All boolean properties are true, we have a dog, and we have an errorMessage. We’re hard-pressed to determine what state we’re really in. We have no choice but to depend on the arbitrary ordering of the if-else conditionals in view to make that decision. Of course, we’ll need a strong test suite to ensure we can’t configure the model like this.

Prevent Invalid State

I finally realized the problem with how I represented my data. I thought the states of fetching data (ready, fetching, success, and error) were separate from one another. Really, they are different state values of the same overall state. That sounds like a state machine.

A state machine can only be in one state value at a time. My record representation forbid that by letting multiple state values be True. Elm has an awesome type system and compiler. We should leverage them as much as possible to prevent invalid state configurations by essentially creating a state machine.

We could introduce a new custom type.

type RemoteDoggo
    = Ready
    | Fetching
    | Success Dog
    | Error String

The RemoteDoggo type has four constructors that map to each possible state, Ready, Fetching, Success, and Error. We wrap a Dog with the Success constructor and wrap a String error message with the Error constructor. Then, we can update the model to look like this.

type alias Model =
    { dog : RemoteDoggo }

We remove all but the dog property and change the dog property to the RemoteDoggo type.

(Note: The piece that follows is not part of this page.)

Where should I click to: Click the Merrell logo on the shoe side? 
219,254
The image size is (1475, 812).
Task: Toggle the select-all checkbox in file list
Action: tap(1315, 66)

We can now transform the view function into this.

view model =
    case model.dog of
        Ready ->
            viewSearchForm

        Fetching ->
            viewSpinner

        Success dog ->
            viewDog dog

        Error error ->
            viewError error

Instead of worrying about the order of boolean properties, we pattern match on the dog property with a case expression. We map each constructor to the appropriate view helper function.

Our code has gained a few benefits here by this change.

  1. The code makes the states explicit with the RemoteDoggo type.
  2. We eliminated boolean blindness. We can only access the dog in Success and the error message in Error.
  3. We have compiler enforced UI states. If we forget to handle one of the RemoteDoggo values, then our code won’t compile.

    This code:

      view model =
          case model.dog of
              Ready ->
                  viewSearchForm
    
              Fetching ->
                  viewSpinner
    
              Success dog ->
                  viewDog dog
    
              -- forgetting to handle errors
    

    Will produce this compiler error:

      This `case` does not have branches for all possibilities:
    
      |>    case model.dog of
      |>        Ready ->
      |>            viewSearchForm
      |>
      |>        Fetching ->
      |>            viewSpinner
      |>
      |>        Success dog ->
      |>            viewDog dog
    
      Missing possibilities include:
    
          Error _
    

Now our code is clearer and safer thanks to custom types.

What You Learned

In this post, you learned that boolean properties can cause invalid state configurations, which create bugs that the compiler can’t catch. Boolean properties lead to complex if-else expressions with arbitrary ordering that are hard to follow. You saw that by reducing the boolean properties down to one property with a custom type you can write more explicit code with compiler safety. If you have some code with multiple boolean properties like this, try refactoring to a custom type to make your code clearer and safer.

Further Resources

For more info on how to use Elm’s type system to prevent invalid state configurations, watch Richard Feldman’s talk Making Impossible States Impossible.

For a more general type similar to RemoteDoggo, check out the krisajenkins/remotedata package.